An exhausted Ontario paramedic helping to treat the wounded and desperate survivors at a medical clinic in earthquake-stricken Haiti says the situation is dire, especially in hospitals around the capital city which have been overwhelmed with victims needing treatment.

Grant Rumford, who has been in Haiti with his family since September, said volunteers are doing as much as they can with the limited resources they have.

"At our location we are in a better position today than we were yesterday," he said, explaining that Christian missions have sent them a substantial amount of supplies since the earthquake struck Tuesday evening.

"Having said that, we're still not a hospital but we have (sic) help so we feel encouraged," he told CTV's Canada AM Friday during an interview over Skype. "We're just going to do as much as we can for as many as possible."

He said the night after the 7.0 earthquake, he sent two patients to a better equipped hospital but he soon realized all medical facilities were being strained.

Red Cross officials estimate the death toll in Haiti to be around 50,000 people with thousands more injured.

"Ive learned in the past 36 hours that sending people out of here is pretty futile," he said. "I sent two patients the night after the quake and both are not going to make it.

"I've seen the hospital, I've seen the bodies and we're going to do our best to take care of people here," he added, with a weary look on his face.

Rumford's wife Sandy has been updating the family's blog and her Facebook account with details of the ordeal and their experience.

"Grant's stories will slowly come out in the coming weeks," she said. "He is beyond exhausted, physically and emotionally.
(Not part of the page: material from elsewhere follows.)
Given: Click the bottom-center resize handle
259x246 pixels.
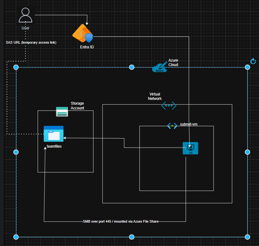Looking at the screenshot, I should coord(132,237).

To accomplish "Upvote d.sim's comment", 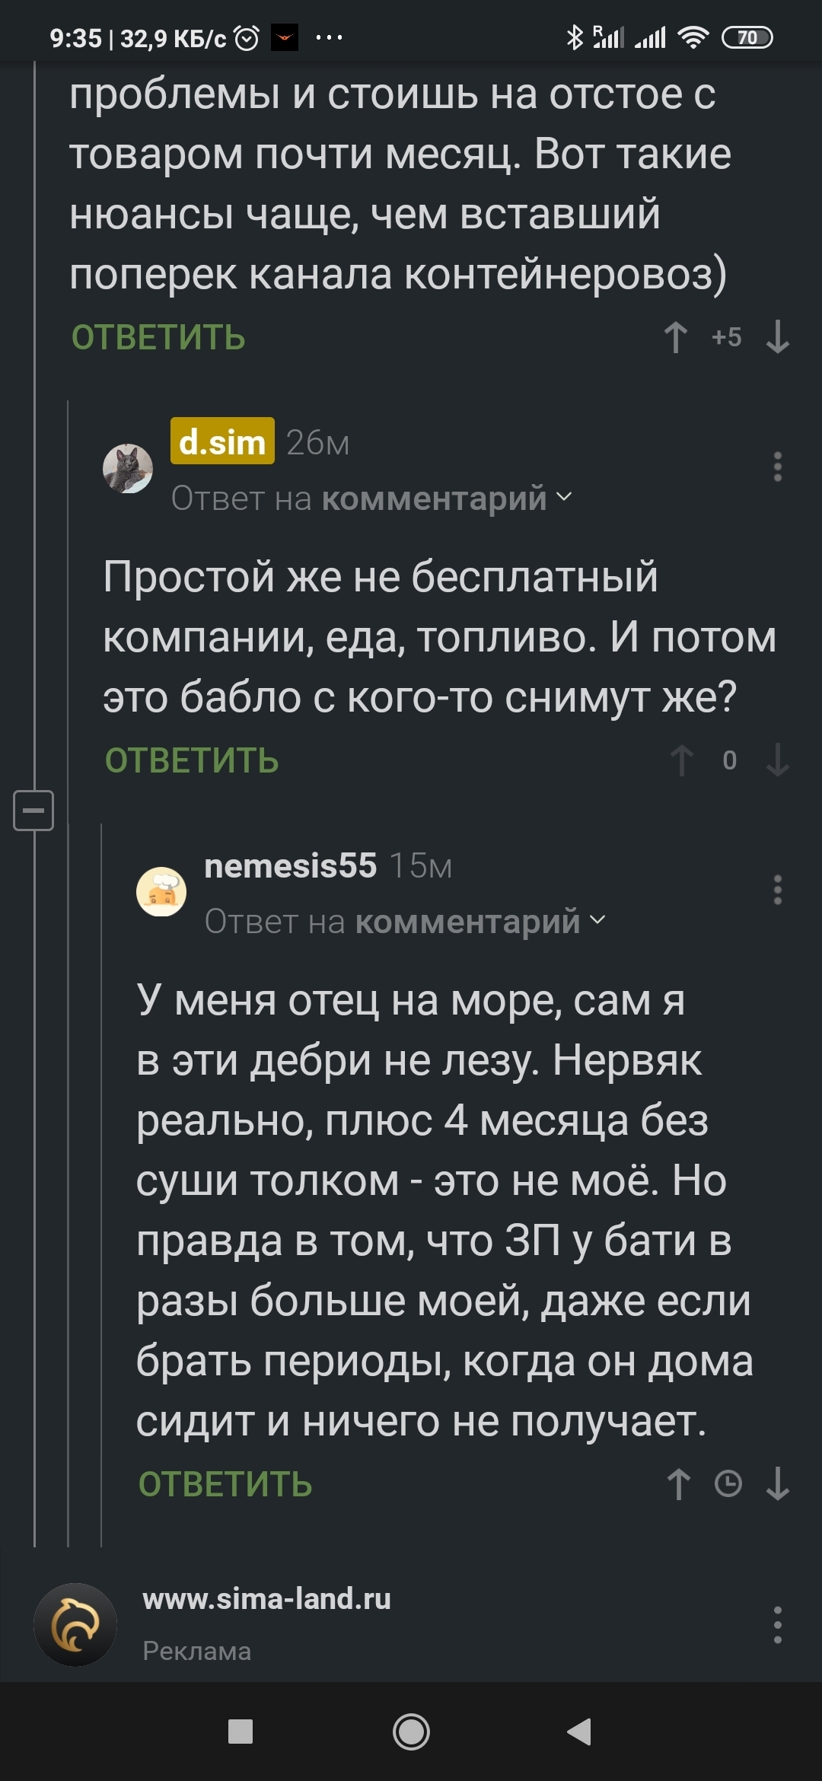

He feels as though he has done and seen more in the last 48 hours than he could have done in an entire year as a paramedic in Ontario."

She said emotions are running high in their family, particularly with their young children who have been shaken up by the ordeal.

"I saw things and did things I never though I could handle," she said.

She talks about helping her husband and a doctor reset a woman's femur bone that was sticking out of her leg.

"Her anguished screams of pain tore at my heart, there were no pain medications to give her but it had to be done so she could be stitched up and infections could be avoided," she said.

She also talked about seeing children die and struggling to tell their parents of the tragic outcome.

The Rumfords are in Haiti working with the Mission of Hope. They are originally from the Halton area.